### RECORDS FOR THIS TASK
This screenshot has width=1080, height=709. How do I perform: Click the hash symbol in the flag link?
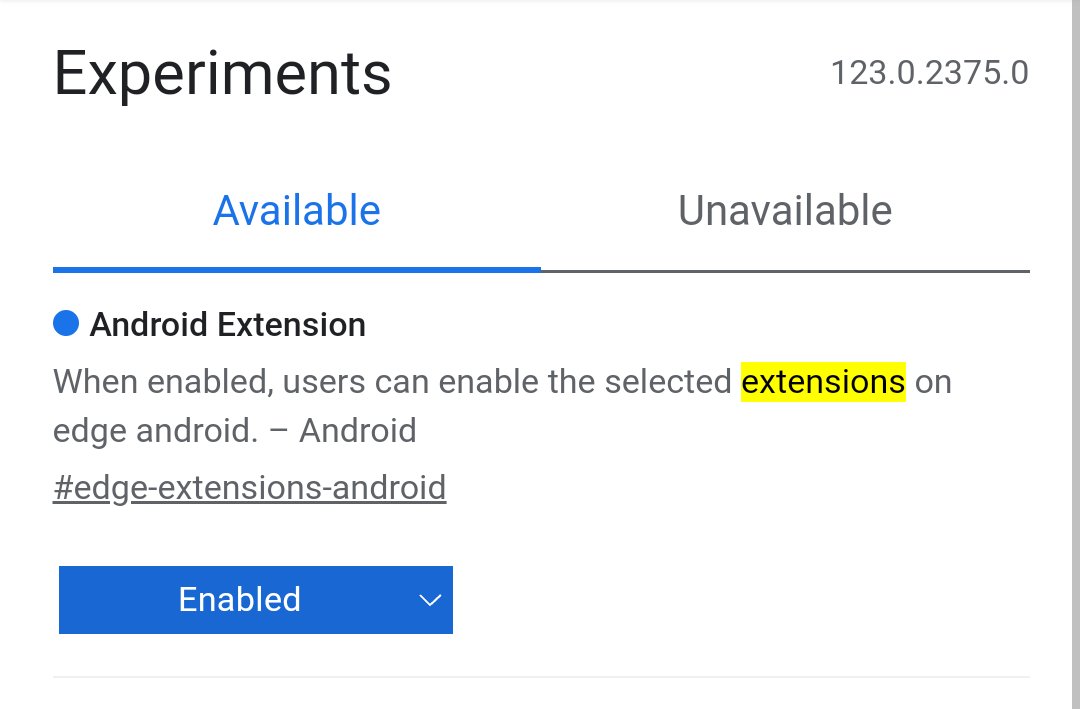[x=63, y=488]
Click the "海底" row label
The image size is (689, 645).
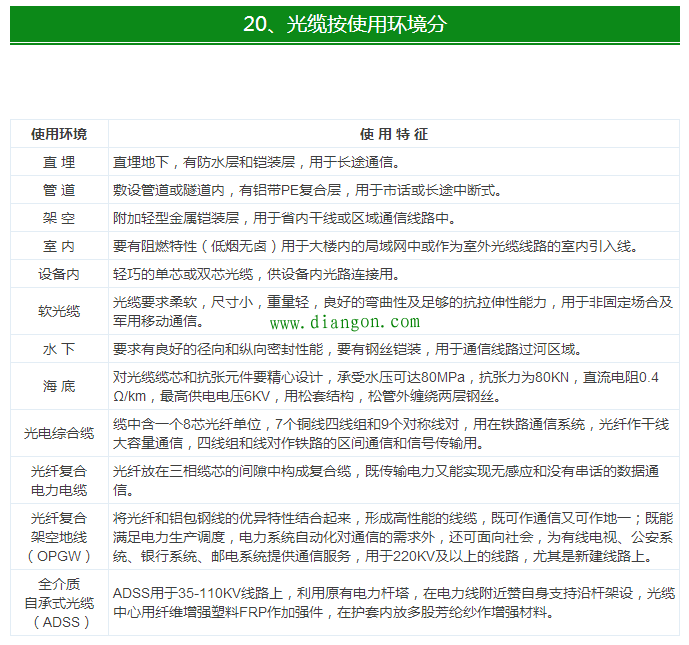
######
### RECORDS FOR THIS TASK
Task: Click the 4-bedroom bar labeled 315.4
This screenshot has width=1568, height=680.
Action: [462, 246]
######
What do the entries above read from the line containing "This screenshot has width=1080, height=709." through the line containing "The image size is (689, 645)."? Output those lines exactly, both ends included, with the pictures left out.

* _REPLY_:
This screenshot has width=1080, height=709. How do I perform: Click the hash symbol in the flag link?
[x=63, y=488]
Click the "海底" row label
The image size is (689, 645).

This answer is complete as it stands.